2010年3月
ホルモン治療でニキビを治す
大人ニキビの原因の一つとして、皮脂の分泌過多が上げられます。ホルモン治療は、皮脂の分泌をコントロールすることで、大人ニキビを改善させる治療法です。
皮脂の分泌を促すホルモンは、男性ホルモンであるアンドロゲンです。アンドロゲンが抑制されれば、皮脂の分泌は抑えられ、大人ニキビも出来にくくなるわけです。
ホルモン治療の具体的な薬品としては、経口避妊薬(ピル)、総合代謝ホルモン剤、抗アンドロゲン剤などが用いられます。
経口避妊薬(ピル)は、女性ホルモンであるエストロゲン(卵胞ホルモン)とプロゲスチン(黄体ホルモン)を含む薬剤です。
大人ニキビの治療以外にも使われるシーンは多いですし、メジャーな薬ですね。経口避妊薬(ピル)は、卵巣からのアンドロゲン分泌量を抑制することで、大人ニキビの治療法の一つとなります。
総合代謝ホルモン剤は、血中のアンドロゲン量を減少させる効果があります。皮脂腺に取り込まれるアンドロゲン量が減るため、皮脂の活発化を防ぐことができ、大人ニキビの治療に効果を発揮します。
抗アンドロゲン剤は、アンドロゲンの作用を抑制する薬です。
ホルモン治療、いくつかの問題
これらのホルモン治療にはいくつかの問題があります。実際に大人ニキビの治療として効果を感じられるのは約7割と言われており、残りの3割の人が効果を感じられなかったそうです。
また、2割以上が大人ニキビを再発させるなど、大人ニキビの治療法としては確実性が低い治療法とも言えるかも知れません。
更に副作用として、女性の月経異常、男性なら女性化乳房などの症状が現れることもあります。
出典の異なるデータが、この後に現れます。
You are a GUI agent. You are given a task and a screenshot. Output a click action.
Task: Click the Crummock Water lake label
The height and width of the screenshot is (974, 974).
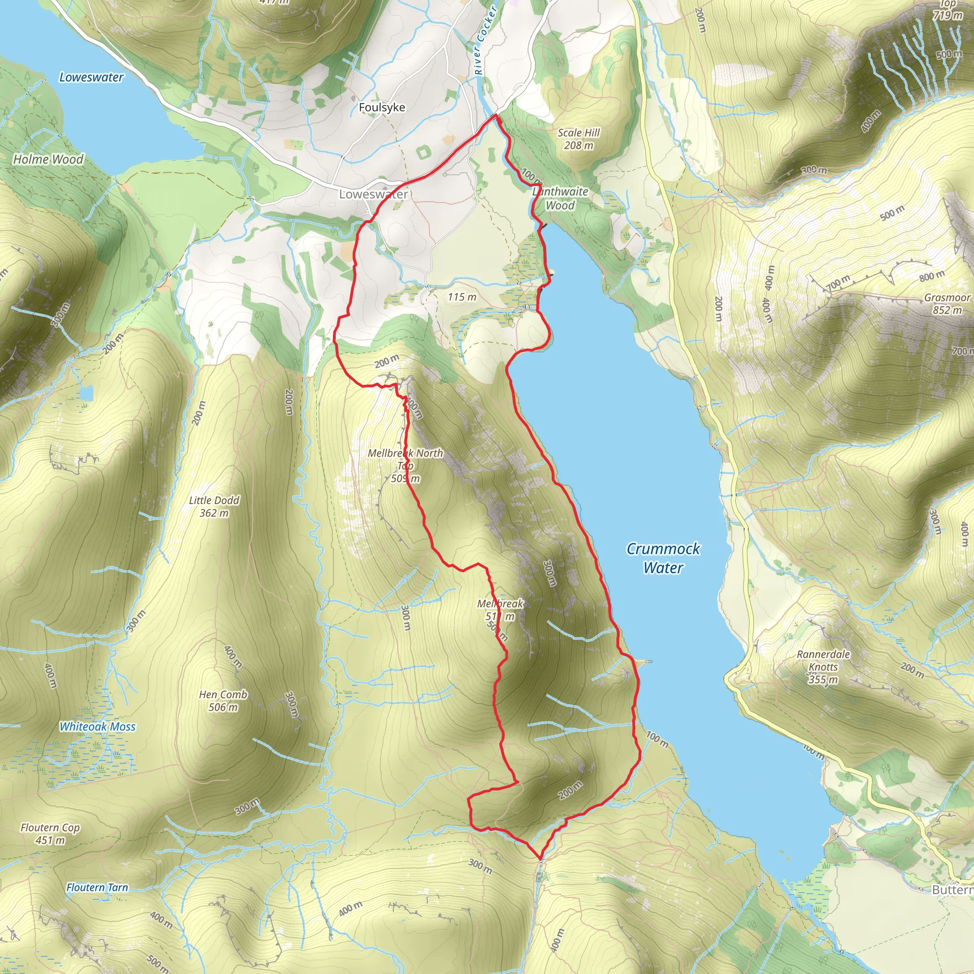[x=663, y=558]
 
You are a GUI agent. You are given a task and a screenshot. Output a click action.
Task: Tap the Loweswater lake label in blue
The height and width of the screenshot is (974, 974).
[x=91, y=77]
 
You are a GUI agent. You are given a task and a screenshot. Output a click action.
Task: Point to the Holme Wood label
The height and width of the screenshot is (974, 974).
[x=49, y=159]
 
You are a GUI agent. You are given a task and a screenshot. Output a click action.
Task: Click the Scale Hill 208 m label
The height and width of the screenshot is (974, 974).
[x=578, y=139]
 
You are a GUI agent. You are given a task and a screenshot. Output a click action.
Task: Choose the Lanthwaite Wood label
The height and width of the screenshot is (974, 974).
[x=560, y=198]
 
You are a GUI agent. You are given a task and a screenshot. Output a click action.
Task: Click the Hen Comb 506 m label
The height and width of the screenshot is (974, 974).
[x=223, y=701]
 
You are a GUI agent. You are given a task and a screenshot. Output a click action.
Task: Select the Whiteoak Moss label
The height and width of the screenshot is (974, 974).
[x=97, y=727]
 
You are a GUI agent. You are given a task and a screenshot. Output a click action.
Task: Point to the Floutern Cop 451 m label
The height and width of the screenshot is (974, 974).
[x=50, y=833]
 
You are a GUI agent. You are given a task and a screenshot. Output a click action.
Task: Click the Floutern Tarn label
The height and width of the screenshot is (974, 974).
[x=97, y=887]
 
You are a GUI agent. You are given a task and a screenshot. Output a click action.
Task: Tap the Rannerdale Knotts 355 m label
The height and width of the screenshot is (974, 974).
[x=823, y=666]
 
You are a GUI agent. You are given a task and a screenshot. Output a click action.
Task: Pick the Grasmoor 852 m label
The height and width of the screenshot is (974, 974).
[x=947, y=303]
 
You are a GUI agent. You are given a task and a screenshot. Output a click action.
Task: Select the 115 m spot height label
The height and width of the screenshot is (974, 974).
[x=462, y=297]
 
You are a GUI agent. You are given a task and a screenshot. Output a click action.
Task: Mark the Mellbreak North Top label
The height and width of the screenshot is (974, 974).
[x=405, y=459]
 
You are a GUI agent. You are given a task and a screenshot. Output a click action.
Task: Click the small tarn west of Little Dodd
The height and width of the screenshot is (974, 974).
[x=86, y=392]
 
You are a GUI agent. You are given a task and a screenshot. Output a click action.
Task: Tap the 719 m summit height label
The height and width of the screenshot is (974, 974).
[x=948, y=15]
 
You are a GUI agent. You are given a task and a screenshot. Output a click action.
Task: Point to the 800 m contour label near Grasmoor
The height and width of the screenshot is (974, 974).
[x=932, y=276]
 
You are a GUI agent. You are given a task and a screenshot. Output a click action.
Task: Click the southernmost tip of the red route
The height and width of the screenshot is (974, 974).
[x=540, y=858]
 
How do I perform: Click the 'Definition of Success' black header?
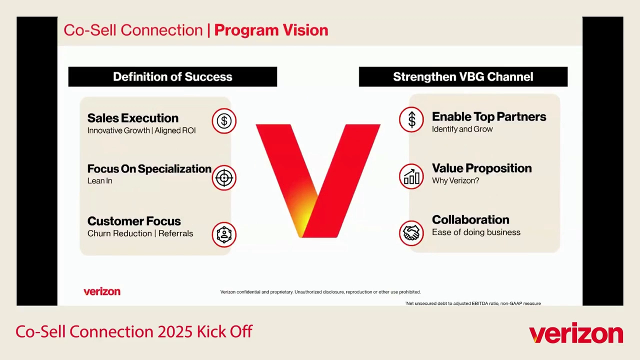pos(172,76)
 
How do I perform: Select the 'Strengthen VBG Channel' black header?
pos(463,76)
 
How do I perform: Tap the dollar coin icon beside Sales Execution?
pos(224,121)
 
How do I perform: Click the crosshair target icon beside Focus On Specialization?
pos(224,178)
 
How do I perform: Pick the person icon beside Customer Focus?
pos(224,234)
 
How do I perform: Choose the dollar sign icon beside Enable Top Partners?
pos(412,120)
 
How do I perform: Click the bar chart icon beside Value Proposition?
pos(412,176)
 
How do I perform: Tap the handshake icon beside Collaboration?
pos(412,233)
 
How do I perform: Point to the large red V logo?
pos(318,180)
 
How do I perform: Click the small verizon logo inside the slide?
pos(102,292)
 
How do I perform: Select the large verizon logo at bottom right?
pos(576,334)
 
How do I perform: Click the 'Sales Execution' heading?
pos(132,118)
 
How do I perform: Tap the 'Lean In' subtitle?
pos(100,181)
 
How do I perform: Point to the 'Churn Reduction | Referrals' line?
pos(140,234)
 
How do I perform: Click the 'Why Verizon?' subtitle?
pos(455,180)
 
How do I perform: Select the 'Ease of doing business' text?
pos(476,232)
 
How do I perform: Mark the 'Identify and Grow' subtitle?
pos(462,129)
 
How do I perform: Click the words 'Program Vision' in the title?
pos(271,30)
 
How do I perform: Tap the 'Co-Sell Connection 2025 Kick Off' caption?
pos(134,332)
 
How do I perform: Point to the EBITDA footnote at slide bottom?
pos(473,304)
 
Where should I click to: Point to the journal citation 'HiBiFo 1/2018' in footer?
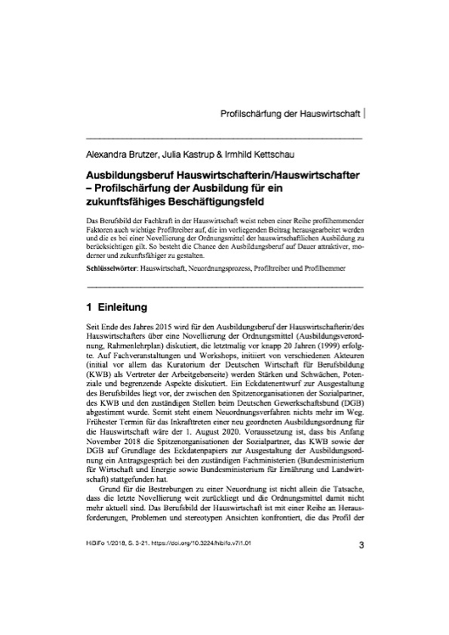pos(100,592)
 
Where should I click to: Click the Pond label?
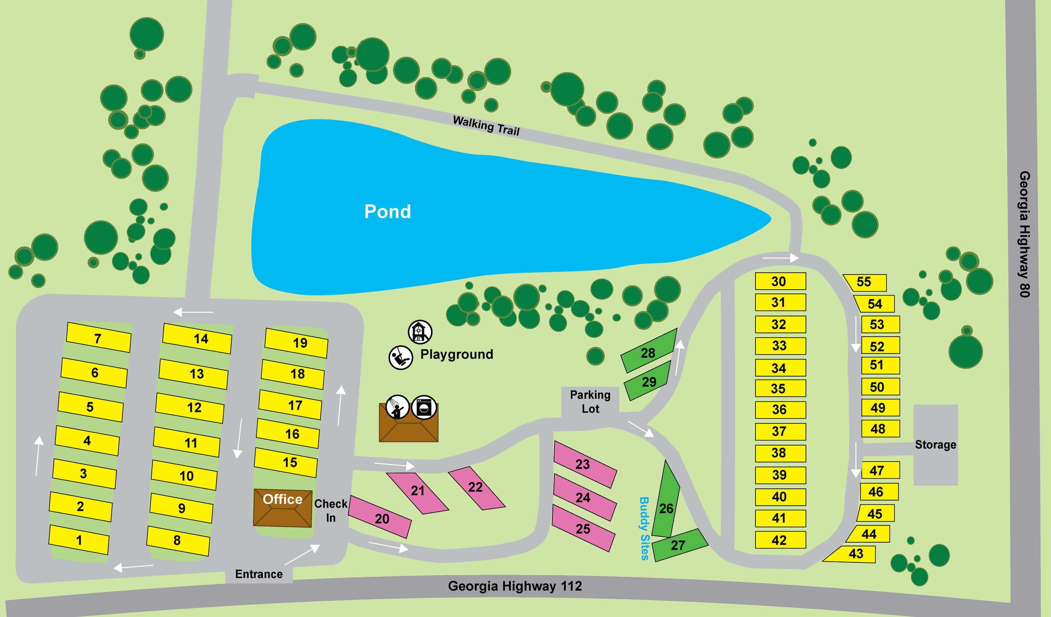[387, 211]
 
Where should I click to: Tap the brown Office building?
[283, 508]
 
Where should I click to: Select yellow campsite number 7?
[98, 338]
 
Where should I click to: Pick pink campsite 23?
[584, 464]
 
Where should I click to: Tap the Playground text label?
[457, 354]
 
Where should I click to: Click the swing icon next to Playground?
[400, 358]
大人ニキビ治療としてのホルモン治療は、慎重に医師とよく相談してから行うようにしましょう。
大人ニキビを治す処方箋 3つのアプローチ
大人ニキビを薬で治す場合、大きく分けて3方向からのアプローチが考えられます。
まず1つ目は、皮脂を減らすこと。アクネ菌などの大人ニキビの原因となる、菌が大好物な皮脂の分泌を抑えることで大人ニキビを作りにくく、また大人ニキビを悪化させないようにします。
大人ニキビに対して皮脂を減らす治療法としては、ホルモン治療などが代表的ですね。
2つ目は、炎症の元となる物質を取り除くこと。3つ目は、化膿を防ぐこと。大人ニキビは、毛穴を古い角質などが塞いでしまって、皮脂が出られずに溜まってしまい、内側で栄養に繁殖したアクネ菌などにより炎症を起こした状態です。
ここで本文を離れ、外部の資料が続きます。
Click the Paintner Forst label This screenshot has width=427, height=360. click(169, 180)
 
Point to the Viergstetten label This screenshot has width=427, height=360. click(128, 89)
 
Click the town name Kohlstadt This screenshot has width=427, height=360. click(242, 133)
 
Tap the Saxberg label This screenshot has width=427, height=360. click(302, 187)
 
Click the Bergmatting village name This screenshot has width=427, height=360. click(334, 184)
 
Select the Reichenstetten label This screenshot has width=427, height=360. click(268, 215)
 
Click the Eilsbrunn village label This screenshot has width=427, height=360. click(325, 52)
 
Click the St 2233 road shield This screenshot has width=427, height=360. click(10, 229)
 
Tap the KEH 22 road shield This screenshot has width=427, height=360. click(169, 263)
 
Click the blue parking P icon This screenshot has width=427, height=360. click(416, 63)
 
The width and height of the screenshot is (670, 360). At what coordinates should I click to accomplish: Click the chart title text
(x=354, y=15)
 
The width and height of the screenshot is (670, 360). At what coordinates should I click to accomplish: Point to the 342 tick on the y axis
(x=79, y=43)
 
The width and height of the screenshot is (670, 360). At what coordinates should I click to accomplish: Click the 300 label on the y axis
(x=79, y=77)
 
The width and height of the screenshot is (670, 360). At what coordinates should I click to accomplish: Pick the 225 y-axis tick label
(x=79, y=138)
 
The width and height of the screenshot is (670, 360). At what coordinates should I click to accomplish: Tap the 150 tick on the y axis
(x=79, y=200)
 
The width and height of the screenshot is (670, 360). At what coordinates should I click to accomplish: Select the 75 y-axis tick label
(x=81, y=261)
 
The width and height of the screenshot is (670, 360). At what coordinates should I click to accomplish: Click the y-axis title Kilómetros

炎症のみの大人ニキビを赤ニキビ、更に化膿して膿んだ大人ニキビを黄ニキビといいます。2つ目と3つ目は、炎症を抑えたり、膿んだりすることを防ぐことによって、大人ニキビの症状を和らげる治療法です。
大人ニキビの炎症の原因
大人ニキビの炎症の原因には、活性酸素、遊離脂肪酸、アクネ菌などの細菌などが考えられます。
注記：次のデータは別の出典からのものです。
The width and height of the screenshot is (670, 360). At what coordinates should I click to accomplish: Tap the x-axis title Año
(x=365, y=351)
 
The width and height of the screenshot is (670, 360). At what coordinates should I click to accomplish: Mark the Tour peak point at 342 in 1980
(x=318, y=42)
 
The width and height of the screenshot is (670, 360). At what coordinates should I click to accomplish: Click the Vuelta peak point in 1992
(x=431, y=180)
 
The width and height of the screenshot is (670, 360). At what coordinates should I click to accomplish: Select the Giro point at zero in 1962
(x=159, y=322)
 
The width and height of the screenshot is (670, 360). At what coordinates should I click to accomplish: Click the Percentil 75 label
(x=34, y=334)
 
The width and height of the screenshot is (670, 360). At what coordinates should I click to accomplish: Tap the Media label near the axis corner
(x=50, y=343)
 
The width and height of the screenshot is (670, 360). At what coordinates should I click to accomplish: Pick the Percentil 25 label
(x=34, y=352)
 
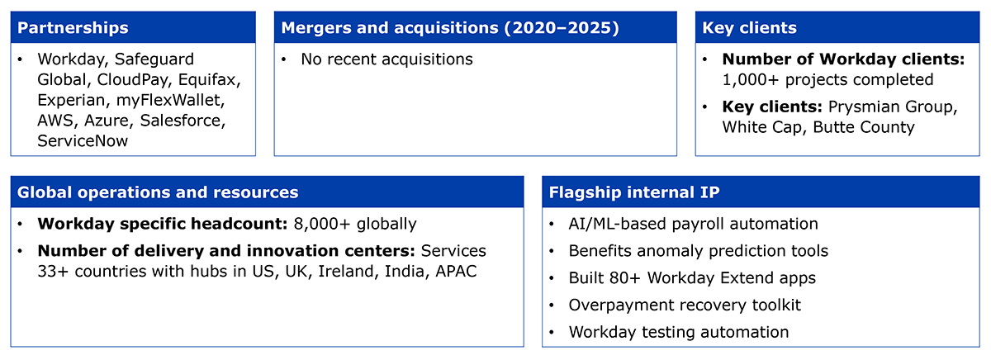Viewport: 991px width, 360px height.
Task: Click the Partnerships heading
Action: tap(73, 28)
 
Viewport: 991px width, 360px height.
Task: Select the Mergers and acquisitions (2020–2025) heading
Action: tap(450, 28)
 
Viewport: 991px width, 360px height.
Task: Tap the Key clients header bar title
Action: tap(750, 28)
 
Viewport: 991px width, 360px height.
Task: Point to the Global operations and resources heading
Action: tap(158, 192)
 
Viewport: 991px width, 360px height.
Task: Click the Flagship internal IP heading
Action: tap(634, 192)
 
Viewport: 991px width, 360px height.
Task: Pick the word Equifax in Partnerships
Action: tap(209, 80)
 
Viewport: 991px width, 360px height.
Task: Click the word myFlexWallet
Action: tap(170, 101)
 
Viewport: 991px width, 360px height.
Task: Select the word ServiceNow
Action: tap(83, 141)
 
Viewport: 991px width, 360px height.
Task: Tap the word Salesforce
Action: tap(183, 121)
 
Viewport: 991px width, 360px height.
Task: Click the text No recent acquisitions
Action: tap(386, 59)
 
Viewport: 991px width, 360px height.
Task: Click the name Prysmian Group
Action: tap(893, 107)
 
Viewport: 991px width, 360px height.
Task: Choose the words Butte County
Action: tap(864, 127)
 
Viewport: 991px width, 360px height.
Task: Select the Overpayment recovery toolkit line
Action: tap(685, 306)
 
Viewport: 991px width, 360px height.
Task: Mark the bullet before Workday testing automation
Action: tap(552, 333)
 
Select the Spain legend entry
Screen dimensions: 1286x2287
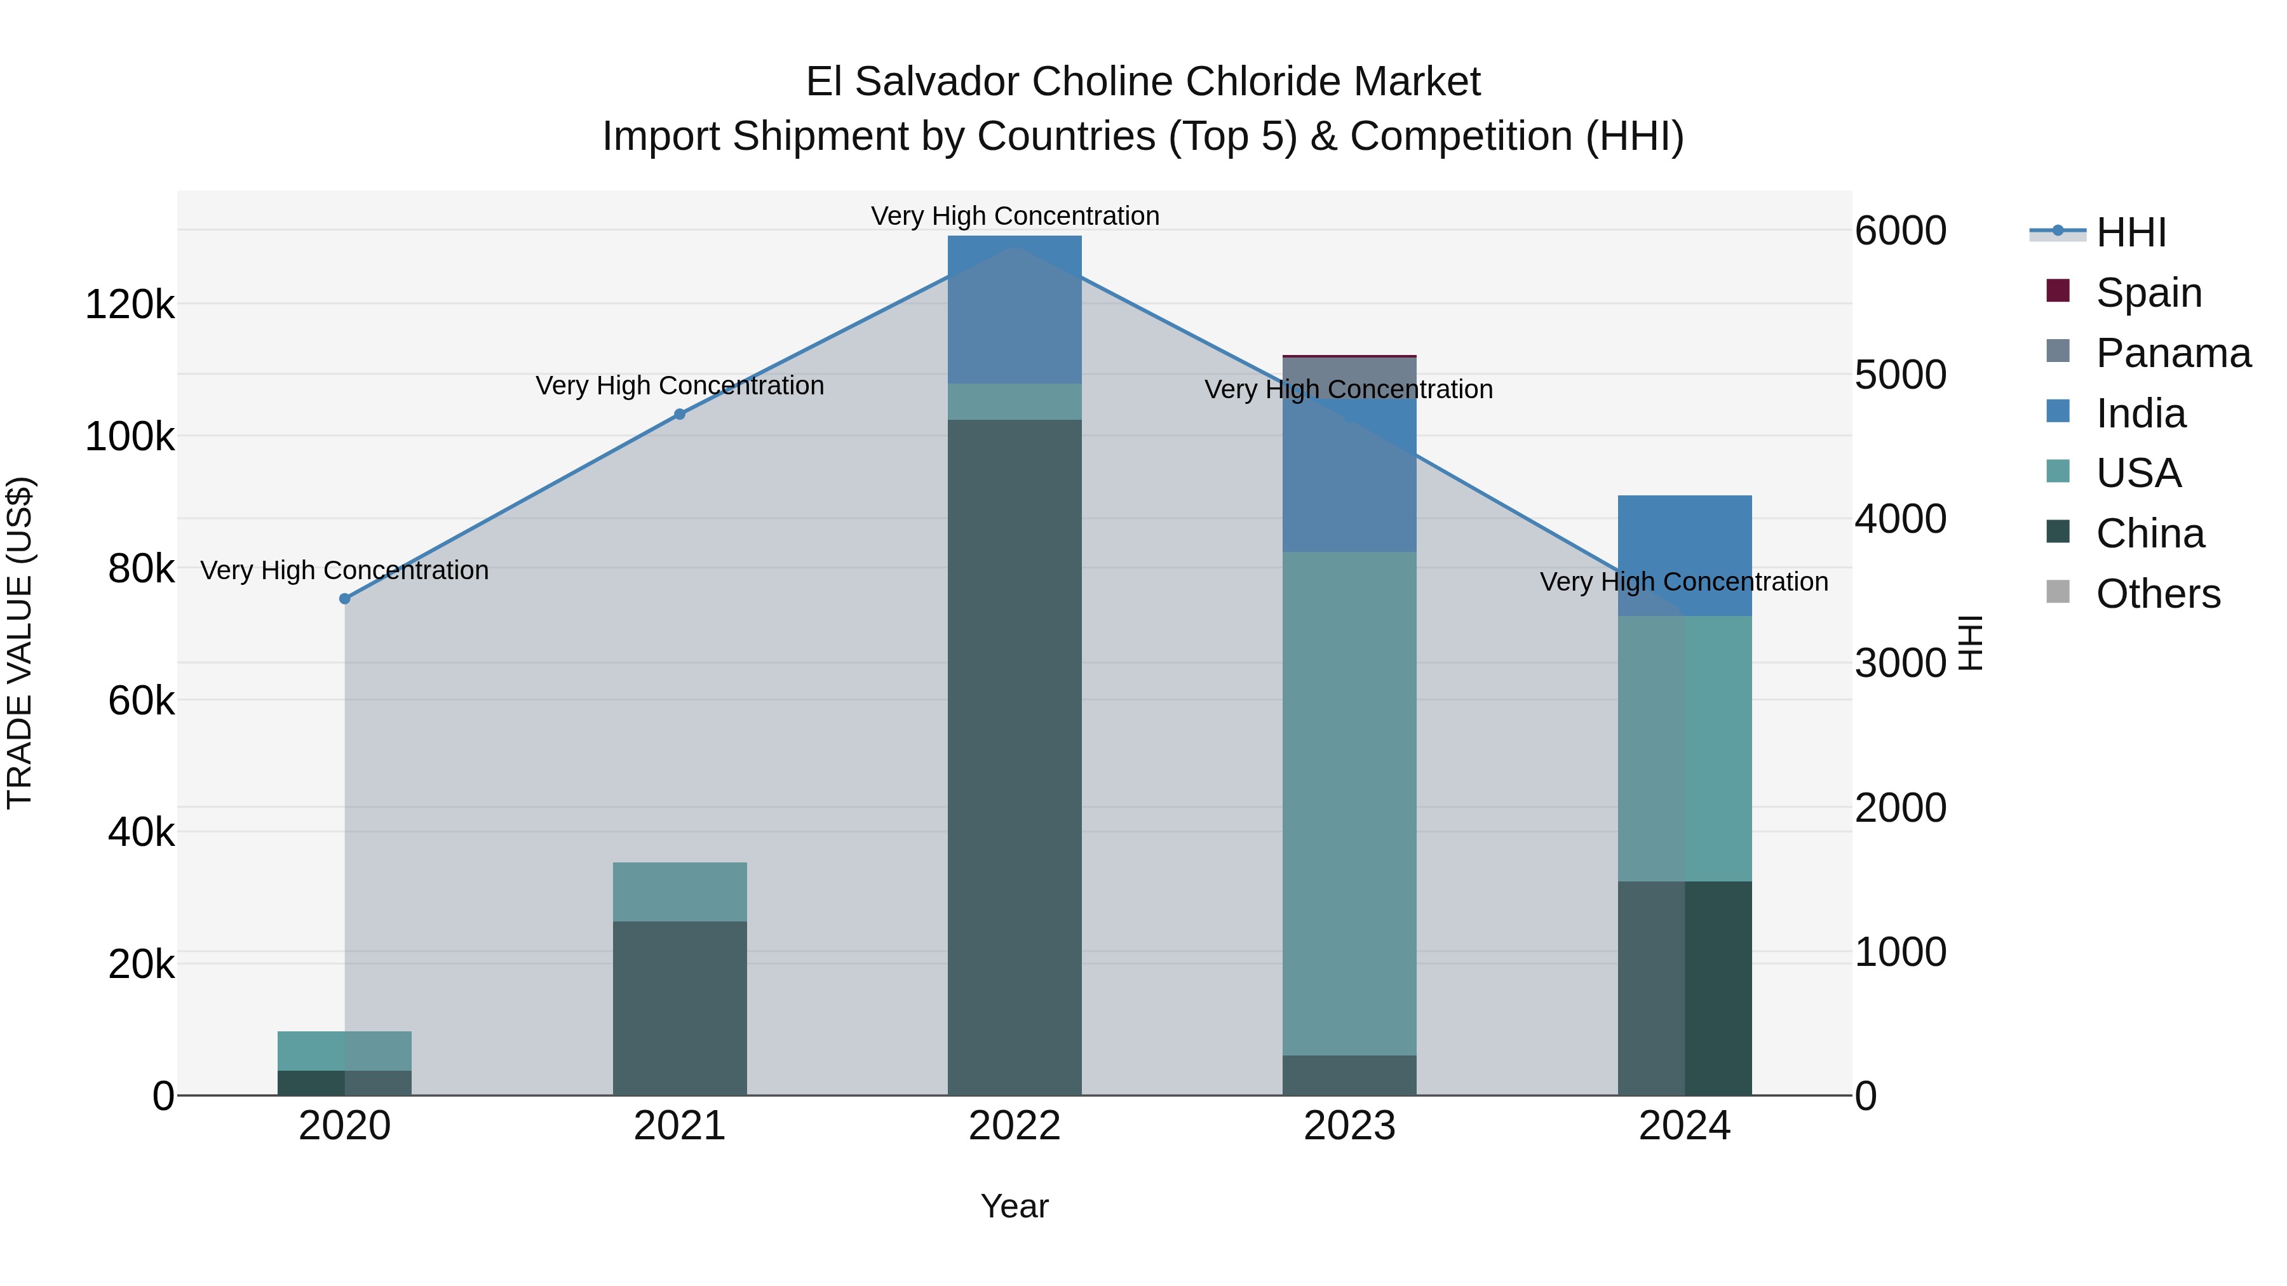(x=2149, y=292)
活性酸素を抑える薬としては、ビタミンC誘導体などが用いられます。
遊離脂肪酸を抑えるには、遊離脂肪酸を作るリパーゼの分泌を抑える薬が用いられます。アクネ菌などの細菌に対しては、抗生物質などでの殺菌が主な方法として上げられます。
アクアチムクリームなどは、大人ニキビの治療によく使われる薬です。
ケミカルピーリングはニキビ治療に効果的
ケミカルピーリングは、古く厚くなった角質を除去して、大人ニキビを改善する治療法です。
ケミカルピーリングは、グリコール酸や乳酸などのAHA、サリチル酸、つまり高濃度の酸を肌に塗布します。
酸が細胞の結びつきを弱めて、古い角質を切り離すわけですが、当然刺激が強いのが問題とも言えますね。このケミカルピーリングの刺激は、肌の代謝アップにも貢献するのですが、逆に肌のダメージになってしまうリスクもあります。十分な注意が必要です。
新しい肌に生まれ変わる
ケミカルピーリングが問題なくいった場合、処置後1週間くらいは、肌の古い角質がポロポロと取れて、新しい肌に生まれ変わっていきます。古い角質と共に大人ニキビも一緒にさよならできます。
2~3週間の間隔はあけるようにして、3回くらいケミカルピーリングを行うと効果的です。
ケミカルピーリングは大人ニキビの治療としては効果的です。しかし、ケミカルピーリングは、人によっては肌トラブルを引き起こします。
ですから、よく考えて、医師などとも十分に相談の上行うようにしましょう。